After deciding on dimensions and schematics, I transferred my design from printouts to masonite, and trimmed the necessary pieces. These were tacked in place for mockup, then hotglued to hold thier shape temporarily.

The seams were filled on the outside with Apoxie Sculpt to make everything have sharp 90 degree angles.

Niero was looking for some illumination, and I found a set of LED lights that fit the dimensions of the helmet perfectly. I wired them to have a "high" and "low" setting. They're very bright when on "high." The whole system is powered by my favorite, a 9V battery.

I molded some extruded plastic edging into the C-shaped cut outs around the ears to taper the outer shape into the ear recesses. These were temporarily hotglued in place...

...and then masonite backing plates were added as well.

Of course, hotglue isn't very sturdy or reliable. I reinforced the entire inside of the helmet with fiberglass mat and resin, adding some apoxie sculpt in the corners to give them extra rigidity. The C-shaped ear cutouts also recieved fiberglass treatment.

At this point I decided on a helmet rigging system. The hardhat has a ratcheting system in it so that the helmet can be worn by different people. I also added a chinstrap to it after Neiro told me he was planning on running a 5k jog (!!!) with the giant thing on his head.

Paint buckets were used for the ear "pucks." The bottom of the buckets were cut out, and a masonite disc was epoxied to the open edge.

After mucho sanding, the pucks were drilled for a blind nut that was epoxied in place. An aligned hole was drilled in the helmet, as well as a "locking tap" which keeps the ears from spinning around on their bolt.

A fellow SCAD graduate ran the rivited "eyebrows" and mouth through a cool autorouter he has. I'm really looking to see what his machine can do, and this was a good simple pattern to test out. 343's website (dude who did the carving) is here:

After lots of sanding, I had my first test assembly with all the components!

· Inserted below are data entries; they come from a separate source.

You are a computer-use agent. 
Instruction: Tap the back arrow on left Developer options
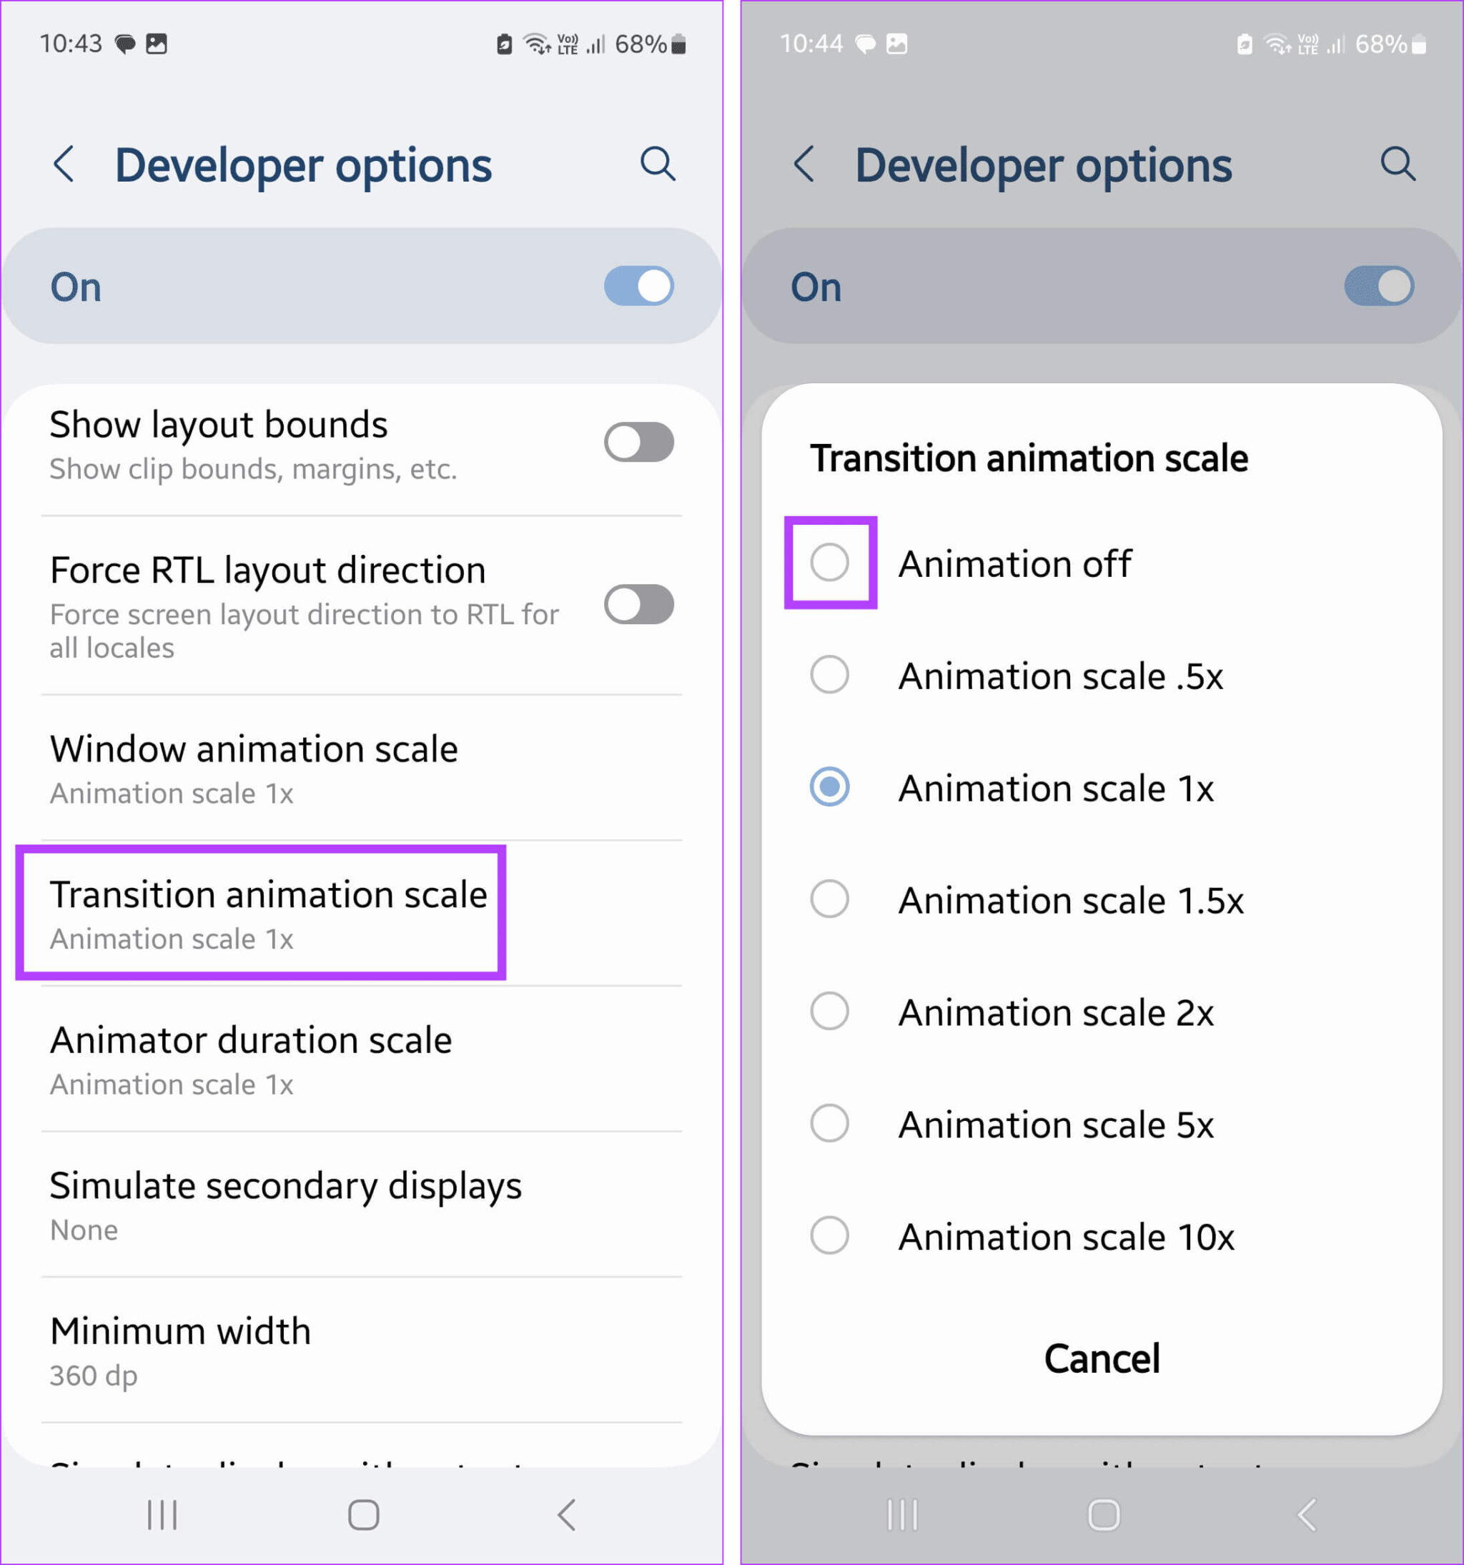[x=65, y=165]
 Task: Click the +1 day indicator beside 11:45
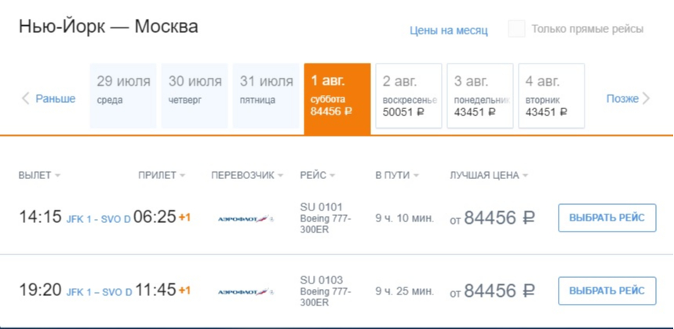184,291
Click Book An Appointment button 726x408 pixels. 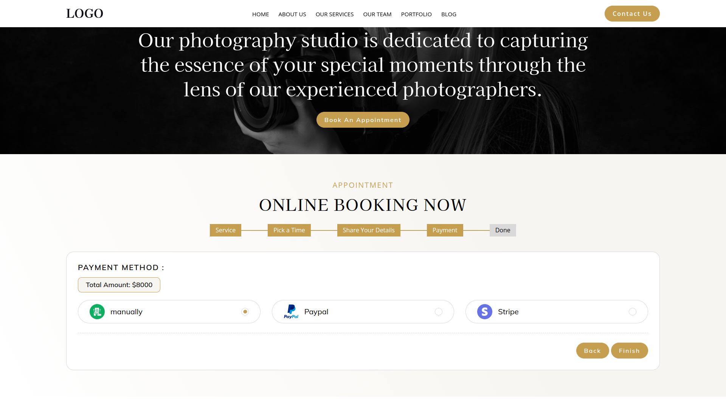[x=363, y=120]
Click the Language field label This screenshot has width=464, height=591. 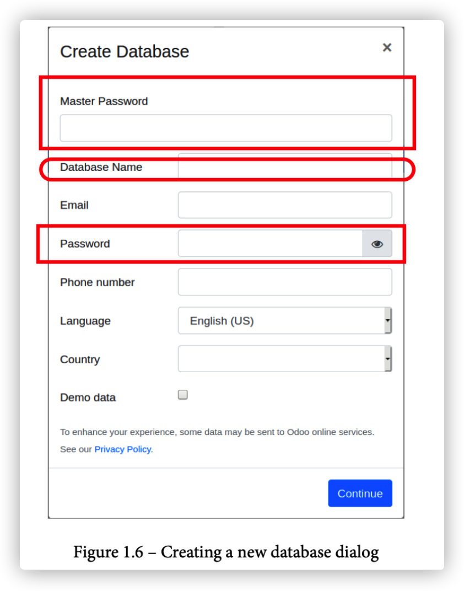click(85, 321)
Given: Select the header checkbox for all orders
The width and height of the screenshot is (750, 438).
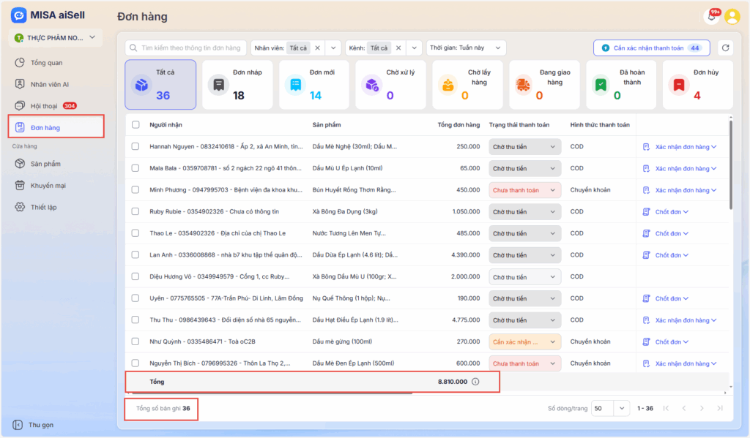Looking at the screenshot, I should point(135,124).
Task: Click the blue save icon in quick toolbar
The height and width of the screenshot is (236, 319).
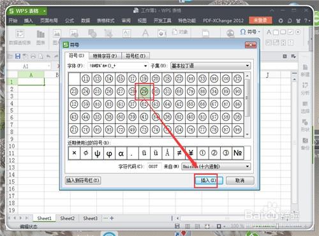Action: (18, 56)
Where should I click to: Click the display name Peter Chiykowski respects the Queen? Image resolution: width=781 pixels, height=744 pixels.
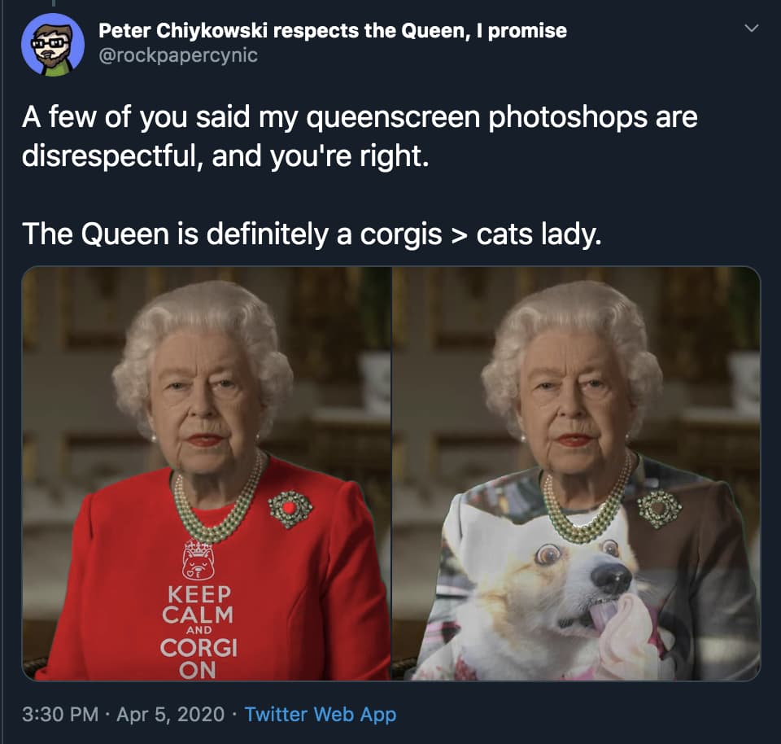pos(332,30)
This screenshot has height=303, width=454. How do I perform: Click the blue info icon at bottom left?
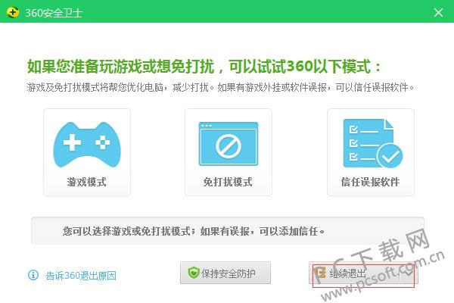point(33,275)
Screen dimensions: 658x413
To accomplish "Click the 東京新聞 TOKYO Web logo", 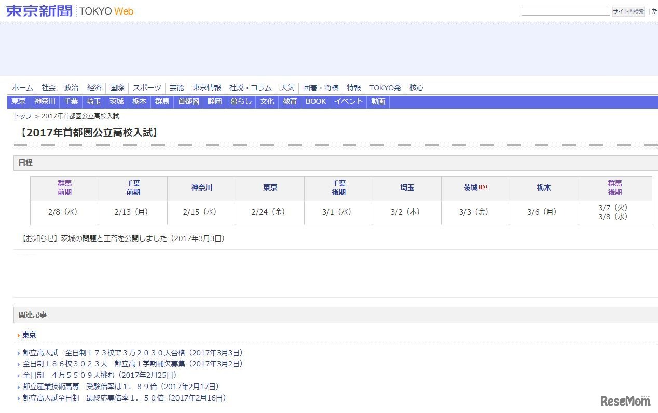I will (70, 11).
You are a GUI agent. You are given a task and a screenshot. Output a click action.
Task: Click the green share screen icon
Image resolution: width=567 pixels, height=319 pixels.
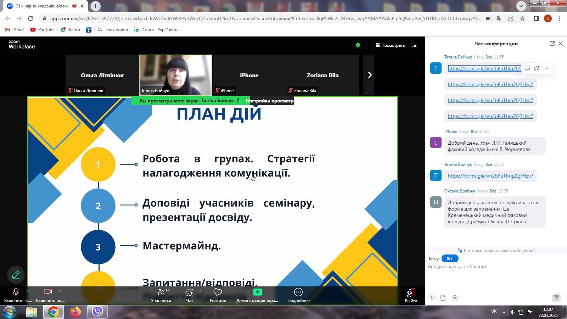257,292
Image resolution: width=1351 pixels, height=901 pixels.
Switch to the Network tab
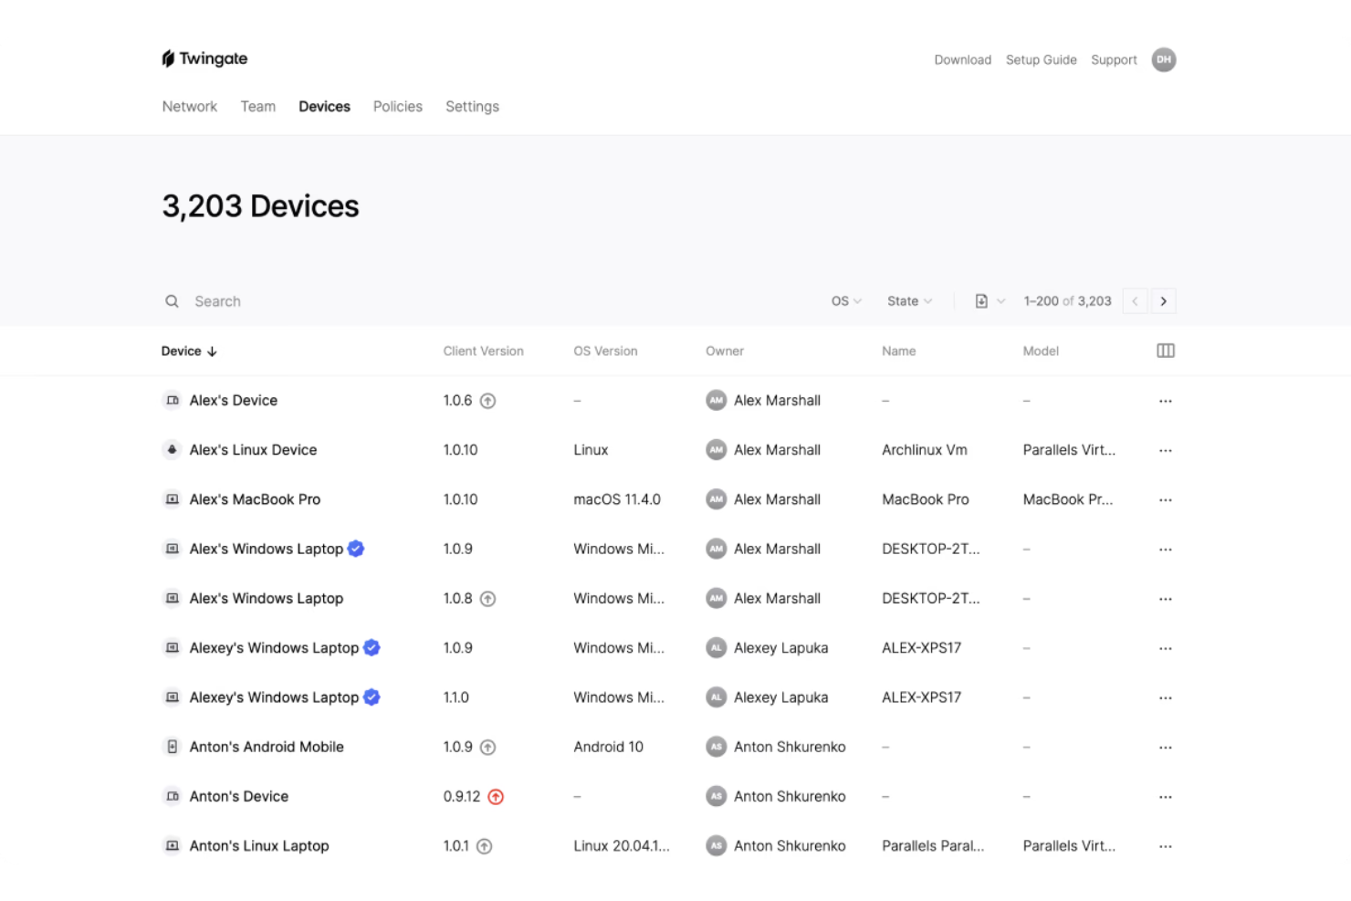(x=189, y=106)
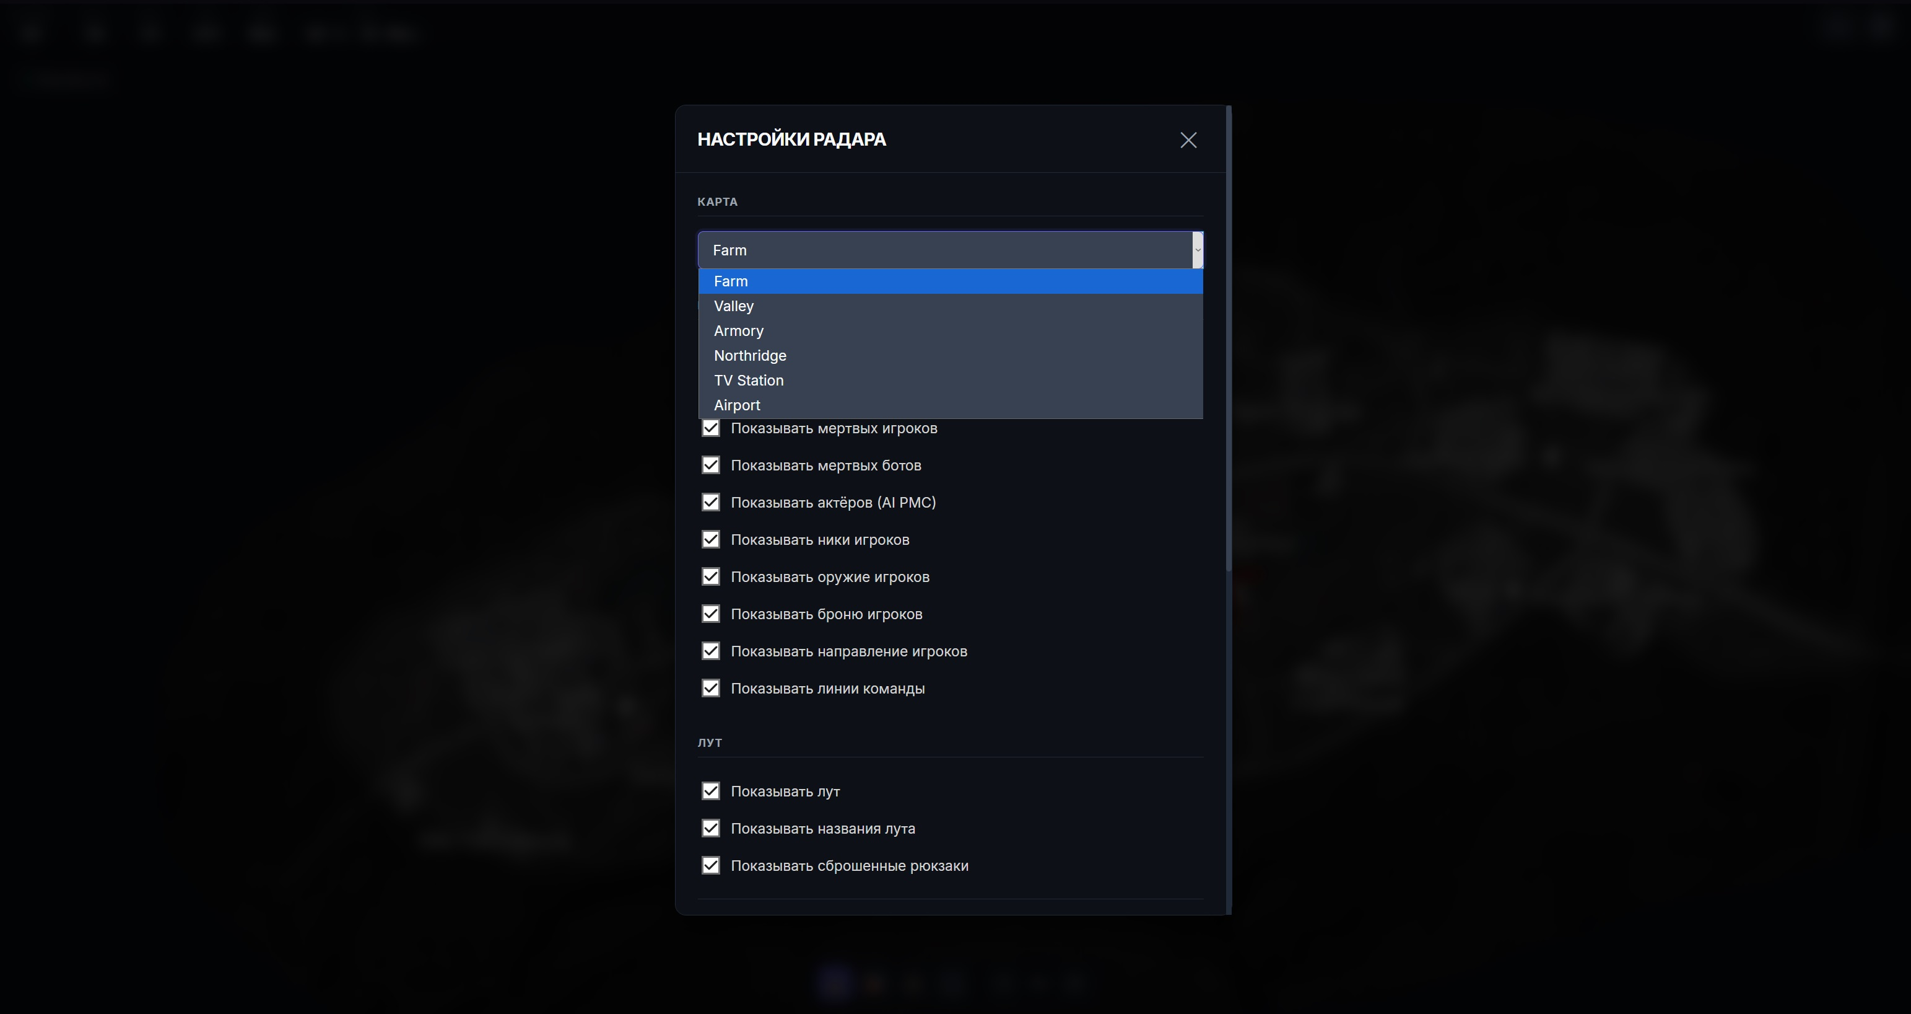The image size is (1911, 1014).
Task: Choose Valley from the map list
Action: click(734, 306)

One ear puck would NOT co-operate, and I ended up having to paint it in between the snow when it was about 20 degrees outside. Laying a gloss coat in weather like that sucks.

It all paid off though! But this looks far too new... too shiny...

A little drybrush weathering to give the effect of a "used robot" was employed. This really set off the corners of the piece and pulled the whole look together.

I added some mesh behind the mouthpiece as well, to keep other people looking in from being able to view the wearer as well as if they're completely open. The inside edges were also painted black for this reason. It really doesn't inhibit viewing out when you're wearing it though.
The guys at did a really cool teaser video for the debut, which you can check out here:

And here I am, taking the helmet through a quick "test run." Despite what it looks like, there's actually a good amount of visibility through the mouth. It gets rather echo-ey in there, but you can't help but have fun when you're wearing this thing.

Happy Third Anniversary,!

[Edit]: To answer some quick questions I've been hearing on the forums;

  • The helmet weighs about 8 pounds. Some very quick google searching says the average human head weighs 11 pounds, so its kind of like wearing another head.
  • The positioning of the viewing port in the mouth makes it so that if you're ever talking to anyone of the fairer sex, all you can see is their cleavage. I tested this on my fiancĂ©. Its awesome.
  • I chose not to line the inside of the helmet with any sound-deadening material for 2 reasons. 1) it weighs enough as it is, and 2) one of the main complaints I heard about the old helmet was how hot it got inside. I figured insulation wouldn't help much. The "echoey" thing isn't really that bothersome; you do have your head in a box, after all.
  • I tried to make things as light as possible, while also remaining budget-conscious. I could have made the whole thing, then made a silicon mold and resin-cast the whole helmet, which would have saved me about 3 or 4 pounds. This would have quadrupled the build cost, however.
  • It is huge. Thank you for noticing.
  • Per client request, I will not be producing duplicates without the expressed permission of Yanier.